Although there are untapped opportunities in the sub-Saharan African real estate markets, retailers face many challenges to setting up shops in some countries.
Bolaji Edu, Broll Nigeria CEO
Despite growth potential, market uncertainty is one of the main barriers to entry facing retailers and brands. Others include lack of clear macroeconomic policies; a volatile forex exchange market, especially in countries where rentals are charged in US$; supply chain certainty, given the lack of infrastructure in some markets; high charges on stockholdings; and the availability of quality market data.
A further contributing challenge to formal retail are the large, dynamic and established informal economies and retail markets, which play an important role in the functioning of these cities and the provision of livelihoods to a significant sector of the citizens.
East, West Africa see declining trade volumes
“High and volatile rentals (charged in dollars but payable in local currency in some countries) as well as fit-out components and stock, which are usually imported, all reflect high occupational costs which also constitute barriers to entry for many retailers,” explains Bolaji Edu, Broll Nigeria CEO.
Edu explains that the retail sector in both East and West Africa is facing challenging times. These include declining trade volumes in some centres and the fact that the growing middle-class remains averse to spending thus affecting sales volumes recorded by retailers. Retailers and investors alike need to have as much knowledge as possible about markets they want to enter and use advisors who are experts in those markets.
Edu says for international retailers who manage to bypass these barriers, there are three main models through which retailers and brands can enter some of sub-Saharan African retail markets, each with their own associated risk and return trade-off.

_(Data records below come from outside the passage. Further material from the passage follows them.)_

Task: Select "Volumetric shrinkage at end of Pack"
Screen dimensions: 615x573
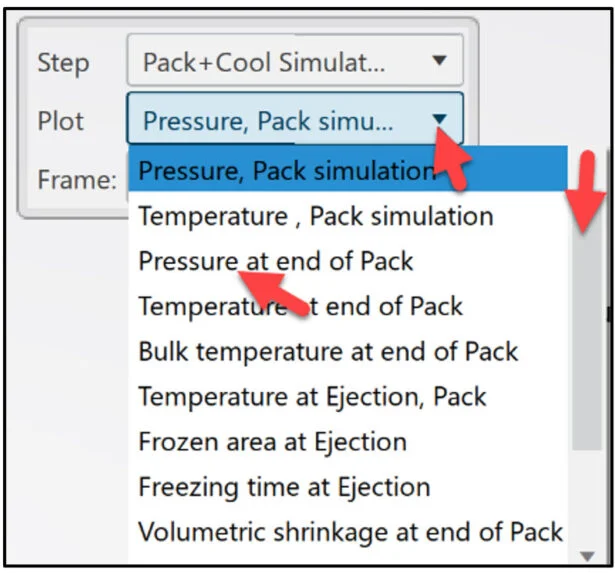Action: pyautogui.click(x=350, y=532)
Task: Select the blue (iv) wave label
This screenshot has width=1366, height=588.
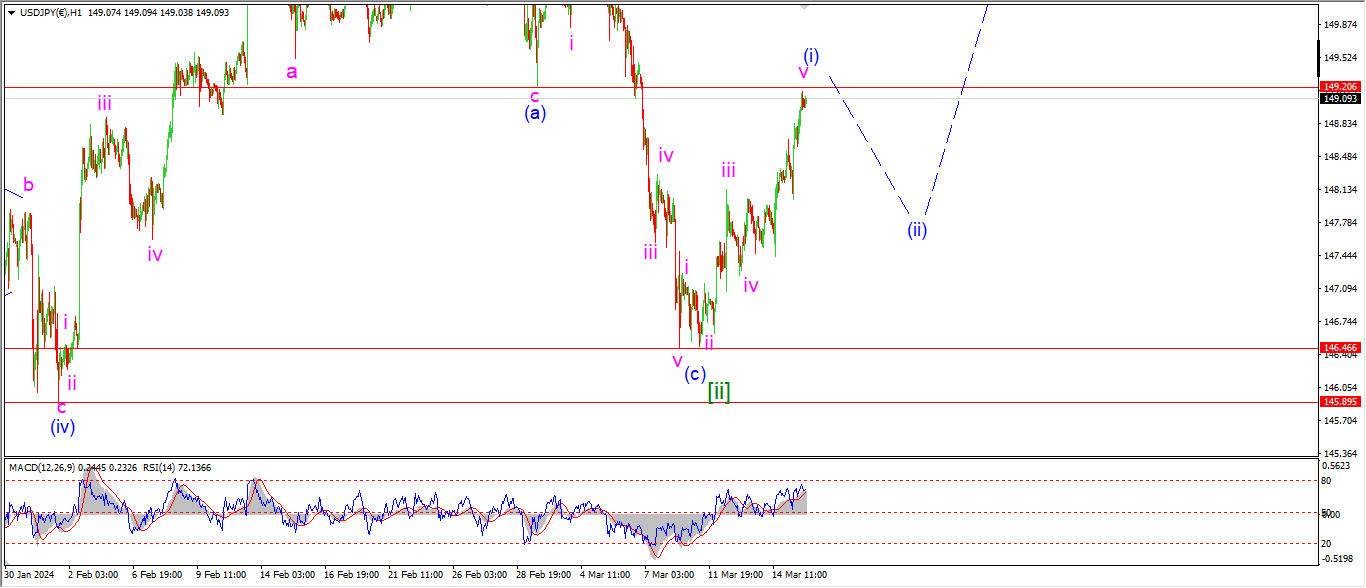Action: pyautogui.click(x=63, y=427)
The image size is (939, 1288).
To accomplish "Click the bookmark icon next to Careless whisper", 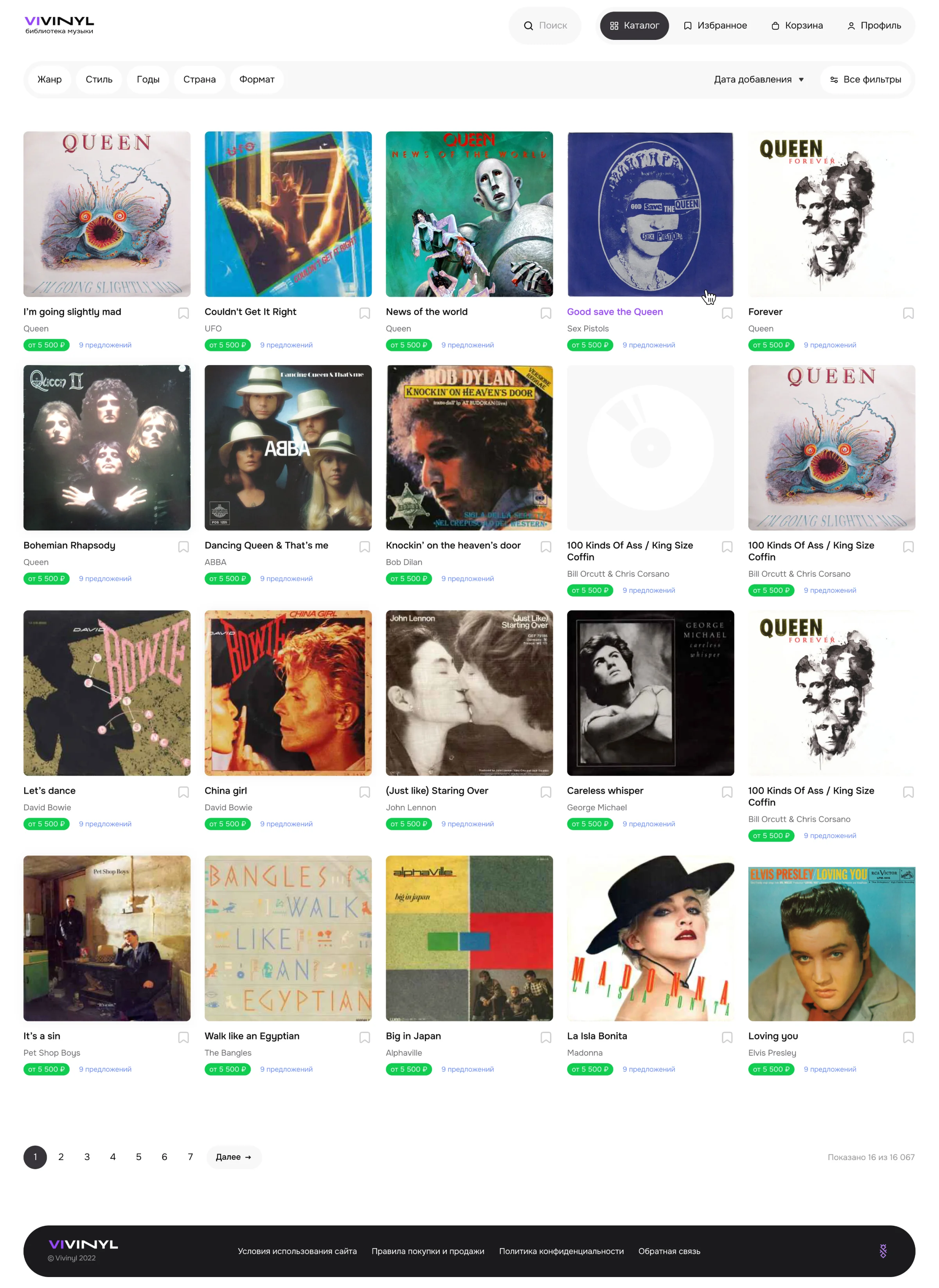I will click(x=727, y=792).
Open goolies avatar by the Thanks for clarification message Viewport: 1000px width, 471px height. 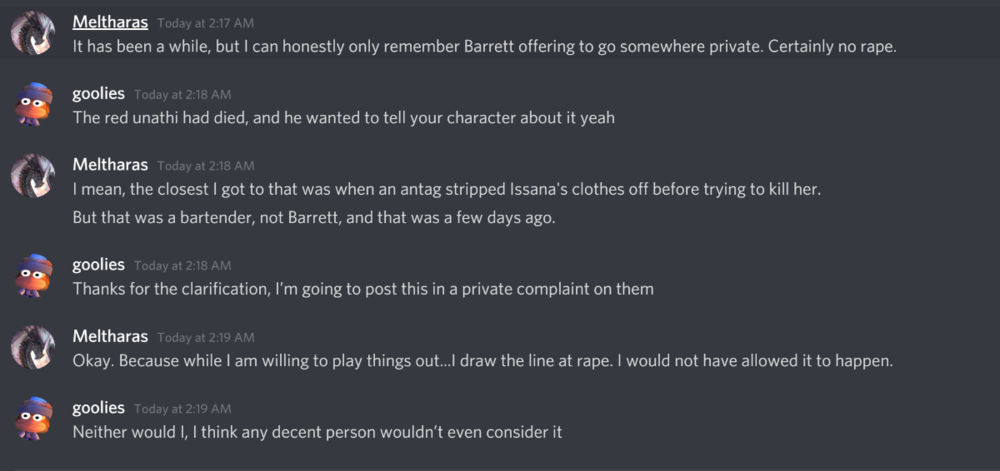click(32, 276)
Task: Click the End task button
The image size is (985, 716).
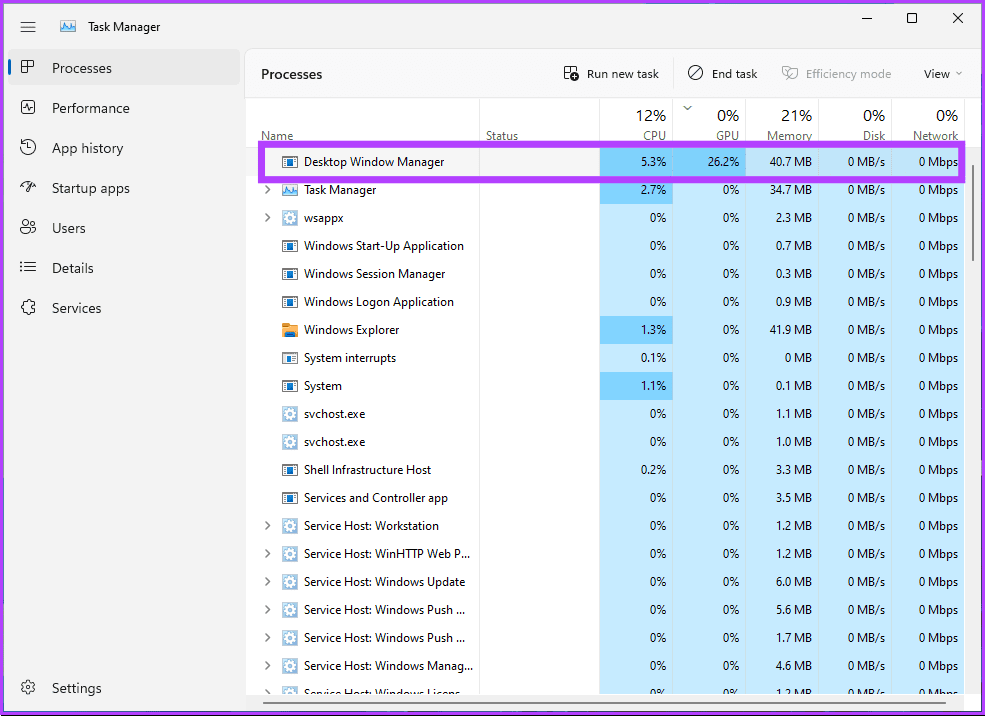Action: click(722, 73)
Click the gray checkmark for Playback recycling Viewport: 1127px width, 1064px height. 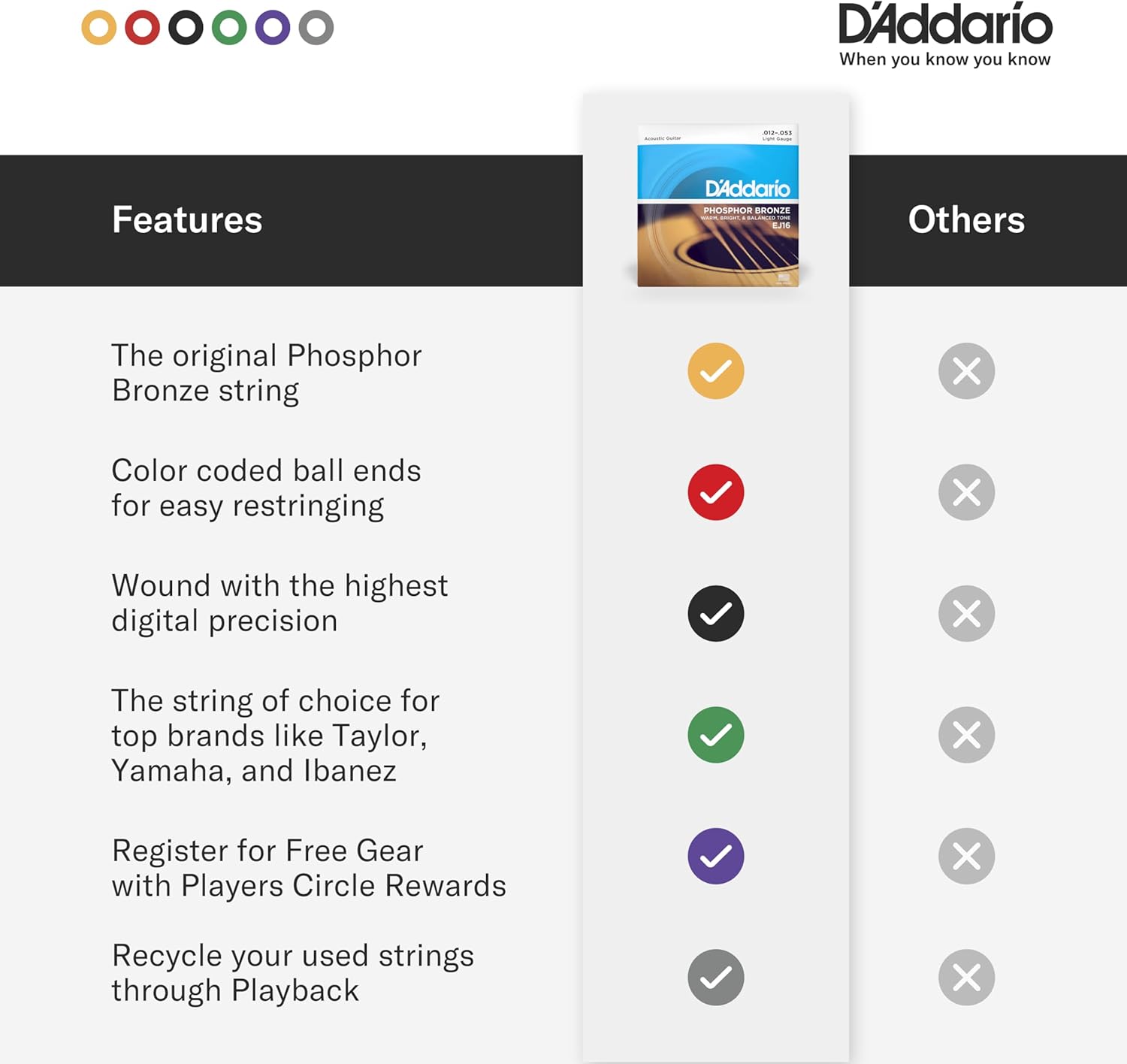click(716, 978)
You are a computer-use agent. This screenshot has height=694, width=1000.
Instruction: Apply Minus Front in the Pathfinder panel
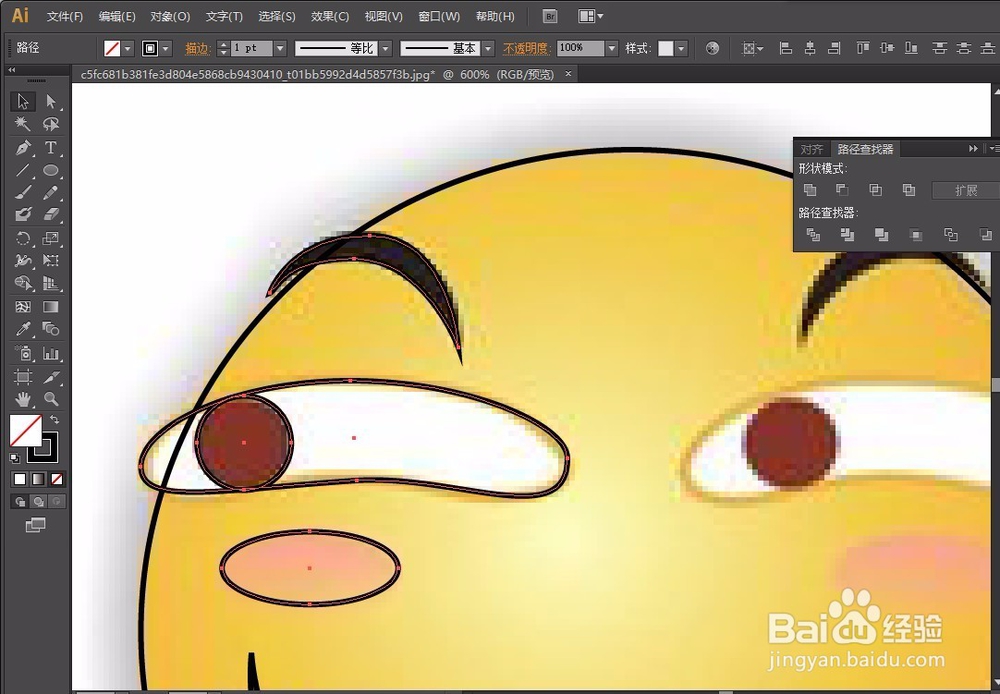tap(842, 190)
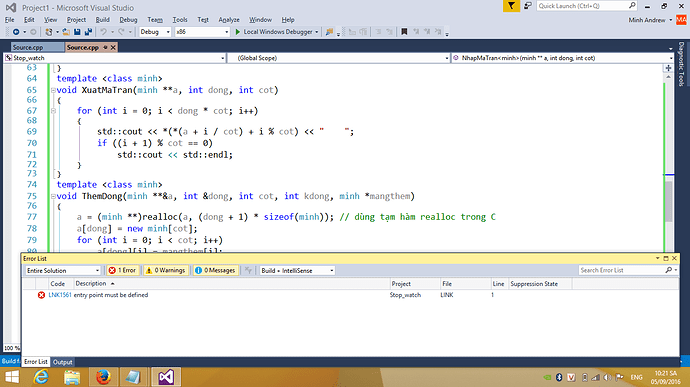Image resolution: width=690 pixels, height=387 pixels.
Task: Click the Save file toolbar icon
Action: pyautogui.click(x=77, y=32)
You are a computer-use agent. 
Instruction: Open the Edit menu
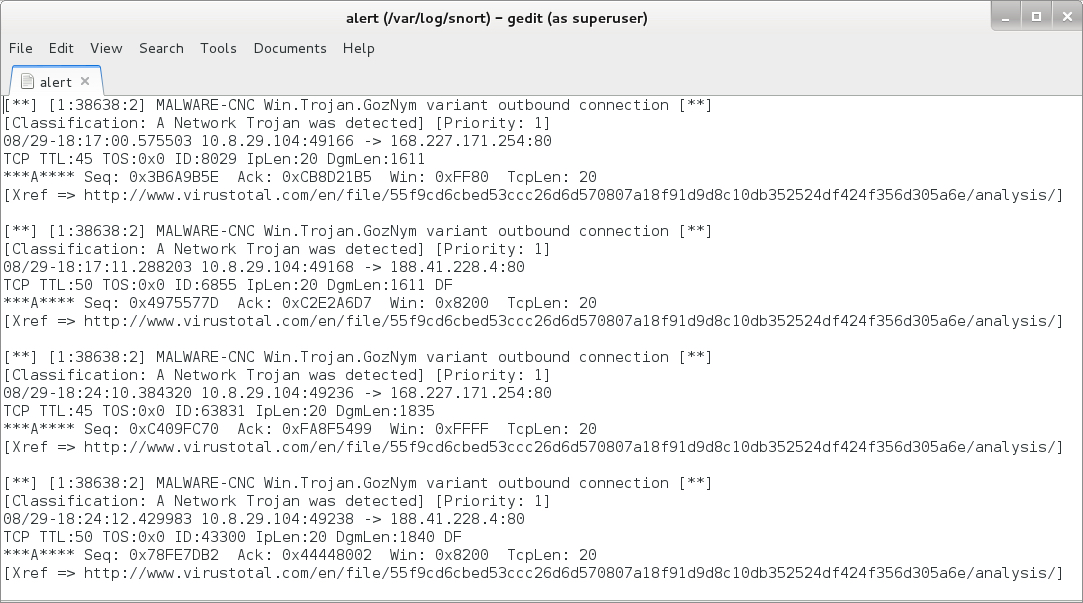pyautogui.click(x=61, y=48)
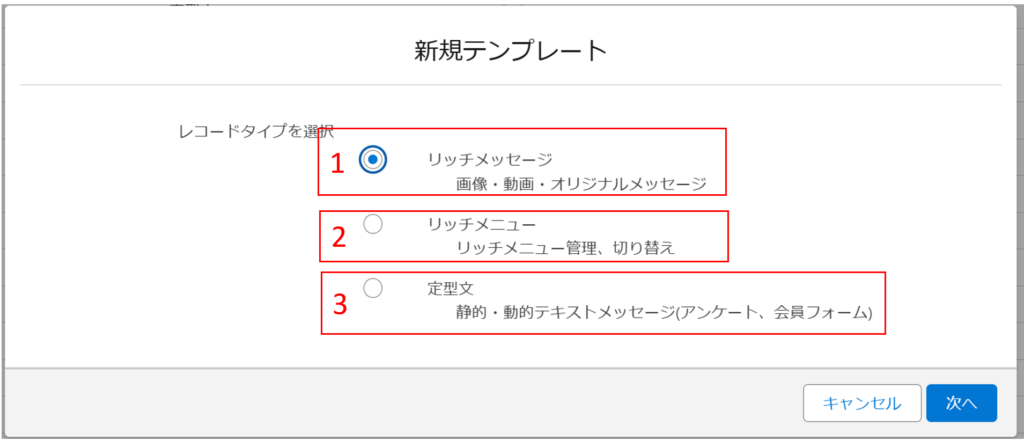Proceed with the 次へ button

tap(961, 402)
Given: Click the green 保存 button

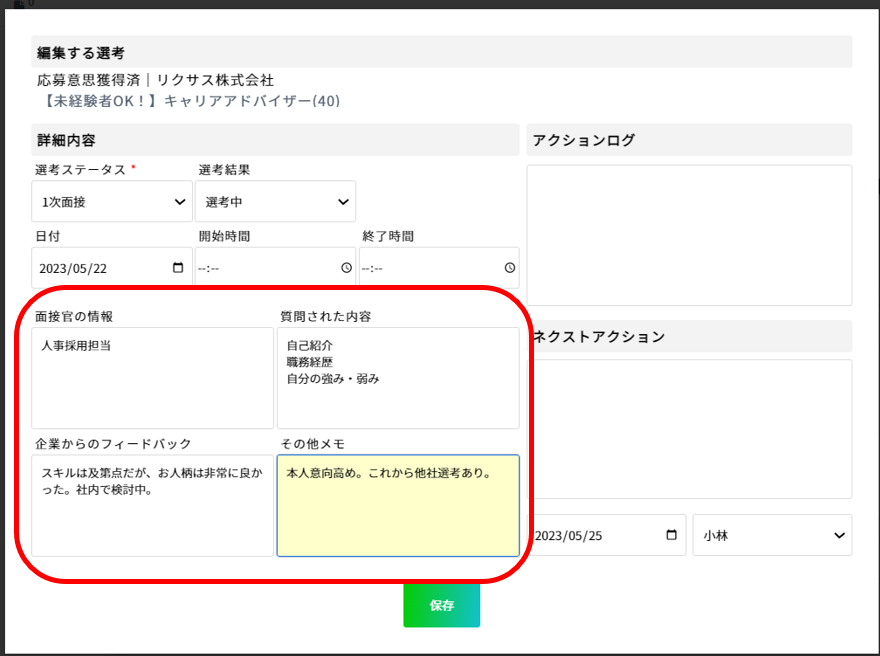Looking at the screenshot, I should point(442,605).
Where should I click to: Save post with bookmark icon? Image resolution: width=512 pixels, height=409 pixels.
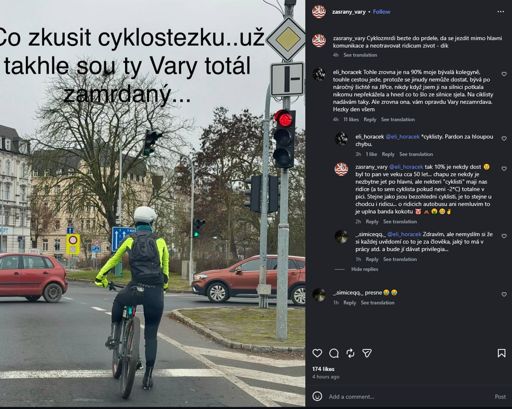point(501,353)
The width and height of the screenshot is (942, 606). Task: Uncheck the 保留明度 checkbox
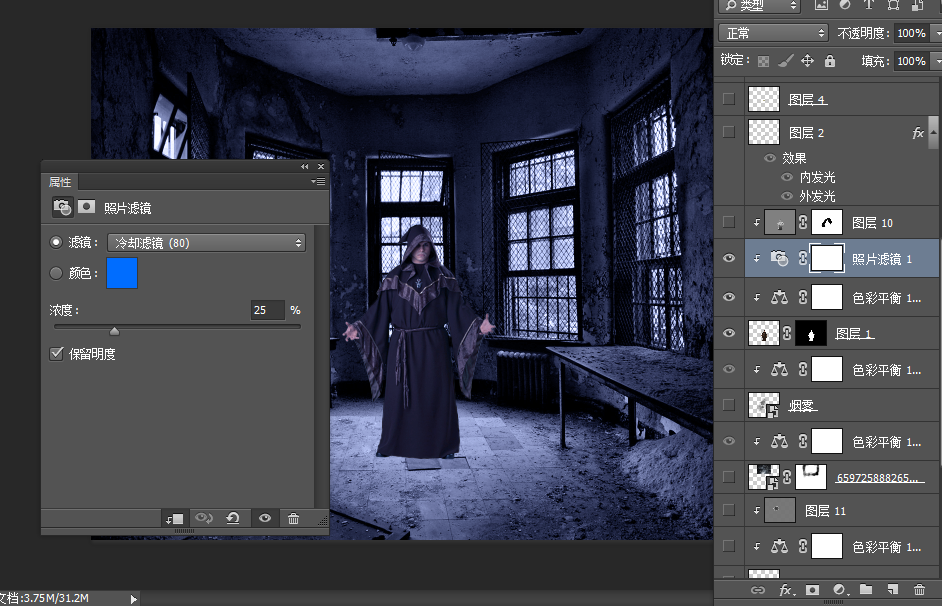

• Direct Entry model - whereby a retailer/brand enters the market through direct contact with the landlord in order to occupy space in a prospective mall. This model is quite expensive and can involve a significant amount of upfront costs as well as full knowledge and understanding of the local business environment. It, however, yields the highest returns for the retailer and allows for total control of its business operations. Examples of brands/retailers include Shoprite and Mr Price in Nigeria, Game and Jet in Ghana and in Kenya, Choppies and Carrefour.
• Joint Venture model - achieved through a partnership between a prospective retailer looking to enter the market and local retailer already in the market, is also a popular way of entry. “With this model, the prospective retailer is able to leverage on the expertise and knowledge of the local partners, thereby lowering the potential risks associated with entering a new market. In return and by nature of joint ventures, the decision-making process and profits are shared between the partners, as such full control of the business is not established for the new entrant. In Nigeria, Pick n Pay, Leventis, Carrefour and CFAO have made use of this model and Sentopia has taken this route in Ghana.
• Franchise model - from the retailer’s point of view, this model offers a much lower cost of entry, as the franchise operator bears the majority of the setting up and running costs of the business. The associated risks include limited control over the business operations. This could increase the possibility of lower standards delivered by franchise operators, which can be costly to the global brand. Examples of brands that have gone the franchise route include Nike, Tommy Hilfiger, TM Lewin, Levis, Swatch, Hugo Boss, Puma, Lacoste and Inglot in Nigeria. In Ghana, Pizza Hut, Steak Escape, The Counter and Bassilisa make use of this model and Levi’s, KFC and Naked Pizza are examples of franchise brands in Kenya.
Macroeconomic stability and growth, as well as certainty around policy and regulatory frameworks, are key ingredients for encouraging retailers to enter the market. Given the demographics, Nigeria remains on the radar of many retailers who look to benefit from the country’s long-term potential.
“An enabling business environment will reduce the short-term apprehension which many have adopted in light of the prevailing market conditions,” concludes Edu.